Change #1215112 merged by jenkins-bot:

[operations/deployment-charts@master] ml-services: Deploy experimental CPU-only revise-tone-task-generator.

https://gerrit.wikimedia.org/r/1215112

Change #1216754 had a related patch set uploaded (by Bartosz Wójtowicz; author: Bartosz Wójtowicz):

[machinelearning/liftwing/inference-services@main] revise-tone-task-generator: Use multiple workers in a single deployment.

https://gerrit.wikimedia.org/r/1216754

Change #1216754 merged by jenkins-bot:

[machinelearning/liftwing/inference-services@main] revise-tone-task-generator: Use multiple workers in a single deployment.

https://gerrit.wikimedia.org/r/1216754

Change #1216787 had a related patch set uploaded (by Bartosz Wójtowicz; author: Bartosz Wójtowicz):

[operations/deployment-charts@master] ml-services: Update experimental revise-tone-task-generator.

https://gerrit.wikimedia.org/r/1216787

Change #1216787 merged by jenkins-bot:

[operations/deployment-charts@master] ml-services: Update experimental revise-tone-task-generator.
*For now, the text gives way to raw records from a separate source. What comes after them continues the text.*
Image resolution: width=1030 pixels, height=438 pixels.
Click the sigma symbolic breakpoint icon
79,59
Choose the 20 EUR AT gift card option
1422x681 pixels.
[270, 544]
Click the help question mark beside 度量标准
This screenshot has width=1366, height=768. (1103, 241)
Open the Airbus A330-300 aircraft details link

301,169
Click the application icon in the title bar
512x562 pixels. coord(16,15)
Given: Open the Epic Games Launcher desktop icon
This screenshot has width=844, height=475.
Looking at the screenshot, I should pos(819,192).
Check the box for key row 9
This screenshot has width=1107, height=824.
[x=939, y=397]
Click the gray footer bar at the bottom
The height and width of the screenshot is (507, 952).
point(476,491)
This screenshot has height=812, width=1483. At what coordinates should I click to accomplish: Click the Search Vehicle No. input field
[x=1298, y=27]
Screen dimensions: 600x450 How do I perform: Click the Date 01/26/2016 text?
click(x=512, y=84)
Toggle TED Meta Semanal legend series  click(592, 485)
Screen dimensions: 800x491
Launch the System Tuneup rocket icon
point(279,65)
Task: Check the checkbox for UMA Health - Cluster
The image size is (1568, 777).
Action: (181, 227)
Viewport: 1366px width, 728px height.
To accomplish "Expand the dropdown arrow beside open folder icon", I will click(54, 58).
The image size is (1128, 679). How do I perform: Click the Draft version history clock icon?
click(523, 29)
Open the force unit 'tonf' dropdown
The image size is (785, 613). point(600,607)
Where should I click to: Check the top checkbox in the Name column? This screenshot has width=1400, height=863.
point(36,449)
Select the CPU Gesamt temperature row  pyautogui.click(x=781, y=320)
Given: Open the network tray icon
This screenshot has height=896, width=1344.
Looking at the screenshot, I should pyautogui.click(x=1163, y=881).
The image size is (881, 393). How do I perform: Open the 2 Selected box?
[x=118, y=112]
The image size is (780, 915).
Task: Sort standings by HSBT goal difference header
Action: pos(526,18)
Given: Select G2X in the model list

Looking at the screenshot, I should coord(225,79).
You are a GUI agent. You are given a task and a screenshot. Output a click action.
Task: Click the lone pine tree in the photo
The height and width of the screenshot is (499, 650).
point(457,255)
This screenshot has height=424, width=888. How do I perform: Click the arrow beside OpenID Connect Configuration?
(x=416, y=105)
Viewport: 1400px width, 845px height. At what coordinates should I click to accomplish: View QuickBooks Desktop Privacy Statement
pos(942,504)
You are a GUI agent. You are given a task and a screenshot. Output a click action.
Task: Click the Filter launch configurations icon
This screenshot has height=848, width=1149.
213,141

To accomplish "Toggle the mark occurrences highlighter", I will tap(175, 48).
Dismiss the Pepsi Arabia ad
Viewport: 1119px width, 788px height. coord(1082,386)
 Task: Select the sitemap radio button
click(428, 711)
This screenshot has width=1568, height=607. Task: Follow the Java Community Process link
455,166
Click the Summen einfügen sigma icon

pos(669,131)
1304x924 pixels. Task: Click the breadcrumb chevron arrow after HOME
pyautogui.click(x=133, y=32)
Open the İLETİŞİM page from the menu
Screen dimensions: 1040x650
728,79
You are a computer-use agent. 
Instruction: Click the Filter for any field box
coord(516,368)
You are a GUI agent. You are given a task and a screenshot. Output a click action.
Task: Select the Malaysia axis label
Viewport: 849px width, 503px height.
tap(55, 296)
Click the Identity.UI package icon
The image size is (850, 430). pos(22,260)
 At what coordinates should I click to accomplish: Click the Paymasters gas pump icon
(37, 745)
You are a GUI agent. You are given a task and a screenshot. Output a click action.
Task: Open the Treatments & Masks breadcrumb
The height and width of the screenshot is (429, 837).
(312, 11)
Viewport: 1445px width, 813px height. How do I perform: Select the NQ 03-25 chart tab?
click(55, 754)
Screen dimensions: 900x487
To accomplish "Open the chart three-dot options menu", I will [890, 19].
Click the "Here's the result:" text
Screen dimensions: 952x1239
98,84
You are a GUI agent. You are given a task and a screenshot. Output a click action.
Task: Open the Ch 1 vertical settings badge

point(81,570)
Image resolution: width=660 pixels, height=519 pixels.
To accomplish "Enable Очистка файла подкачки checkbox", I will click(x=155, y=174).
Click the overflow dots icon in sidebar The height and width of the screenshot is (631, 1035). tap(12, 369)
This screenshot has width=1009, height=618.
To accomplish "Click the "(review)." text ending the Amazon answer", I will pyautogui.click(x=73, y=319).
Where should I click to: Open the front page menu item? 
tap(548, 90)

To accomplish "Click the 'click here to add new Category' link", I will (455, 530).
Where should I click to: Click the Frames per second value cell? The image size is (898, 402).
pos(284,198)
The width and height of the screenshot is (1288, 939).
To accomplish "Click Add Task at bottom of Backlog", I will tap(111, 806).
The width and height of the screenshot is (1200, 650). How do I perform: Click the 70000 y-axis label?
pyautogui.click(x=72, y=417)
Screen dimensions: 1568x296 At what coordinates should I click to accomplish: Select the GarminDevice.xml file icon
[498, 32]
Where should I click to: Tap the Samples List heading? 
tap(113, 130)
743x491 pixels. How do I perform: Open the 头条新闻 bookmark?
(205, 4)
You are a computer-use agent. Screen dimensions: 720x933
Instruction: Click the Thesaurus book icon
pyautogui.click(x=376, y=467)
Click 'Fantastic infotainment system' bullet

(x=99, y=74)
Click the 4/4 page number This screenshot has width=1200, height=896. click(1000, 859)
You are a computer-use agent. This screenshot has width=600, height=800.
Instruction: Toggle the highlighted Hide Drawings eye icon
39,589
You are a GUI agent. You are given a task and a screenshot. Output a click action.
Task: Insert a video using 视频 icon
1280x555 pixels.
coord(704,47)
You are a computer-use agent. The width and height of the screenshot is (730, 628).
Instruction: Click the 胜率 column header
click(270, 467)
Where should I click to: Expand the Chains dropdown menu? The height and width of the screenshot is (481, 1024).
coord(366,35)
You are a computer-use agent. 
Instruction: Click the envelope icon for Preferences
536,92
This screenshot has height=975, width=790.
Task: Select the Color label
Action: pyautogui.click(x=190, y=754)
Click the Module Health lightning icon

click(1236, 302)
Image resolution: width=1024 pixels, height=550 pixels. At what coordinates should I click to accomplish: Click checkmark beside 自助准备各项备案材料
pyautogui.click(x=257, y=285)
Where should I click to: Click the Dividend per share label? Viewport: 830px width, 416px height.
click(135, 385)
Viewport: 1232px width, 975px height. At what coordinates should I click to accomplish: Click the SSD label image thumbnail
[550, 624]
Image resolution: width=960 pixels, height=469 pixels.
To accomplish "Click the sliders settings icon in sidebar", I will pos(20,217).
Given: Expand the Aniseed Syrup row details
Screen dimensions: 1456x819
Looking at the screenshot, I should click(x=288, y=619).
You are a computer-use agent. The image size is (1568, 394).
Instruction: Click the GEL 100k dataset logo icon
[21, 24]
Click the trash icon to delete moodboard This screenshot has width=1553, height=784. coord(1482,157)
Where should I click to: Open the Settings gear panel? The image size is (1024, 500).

https://gerrit.wikimedia.org/r/1216787

I'm coming with a small update from early experimentation results.

Currently used resources

  1. Defined container resources (copied from edit-check):
    • 4 CPUs
    • 8GB memory
    • 1 GPU with 16GB VRAM
  2. Utilization on prod (https://grafana.wikimedia.org/goto/hKuMrVGDg?orgId=1):
    • ~1% CPU usage
    • 1.9GB memory
    • GPU: No way for MLE to check? Model weighs ~2GB

CPU-only model:

Median inference time goes from ~5ms to ~620ms.
Current median response time is ~180ms.
This means that some percentage of requests would be slightly over 4x slower. This percentage depends on whether we run the inference (topic matching criteria) or not.

Estimating percentage of requests with matching topics based on the logs from the last 24 hours:

  • Topics matching: 37.5% (54,381 logs)
  • Topics not matching: 62.5% (90,724 logs)

This means we'd add ~225ms on average, which translates to being ~2.3x slower on average with the CPU-only model.


Multiple workers on GPU:

Performed early load tests on staging-experimental with some setup modifications/assumptions:

  • Excluded sending events to Eventgate to avoid pollution
  • Used ingestion dataset as input (it only contains matching article topics, so we always run inference)
  • 10 actors sending concurrent requests

Results under those conditions:

  • 1 worker: ~14 RPS
  • 2 workers: ~19 RPS, 3GB mem usage, ~2.5% CPU usage
  • 4 workers: ~27 RPS, 5GB mem usage, ~8% CPU usage

Next steps:

  1. Experiment with multiple workers on CPU-only deployment. This could potentially meet our RPS demands without needing to use GPUs, however the same can be achieved safer and with better scalability by just increasing number of CPU-only pods.
  2. Find a good balance of CPU/MEM usage that should be used for single and multi-worker edit-check deployments

Change #1229059 had a related patch set uploaded (by Bartosz Wójtowicz; author: Bartosz Wójtowicz):

[operations/deployment-charts@master] ml-services: Enable multiple workers for revise tone service.

https://gerrit.wikimedia.org/r/1229059

Change #1229059 merged by jenkins-bot:

[operations/deployment-charts@master] ml-services: Enable multiple workers for revise tone service.

https://gerrit.wikimedia.org/r/1229059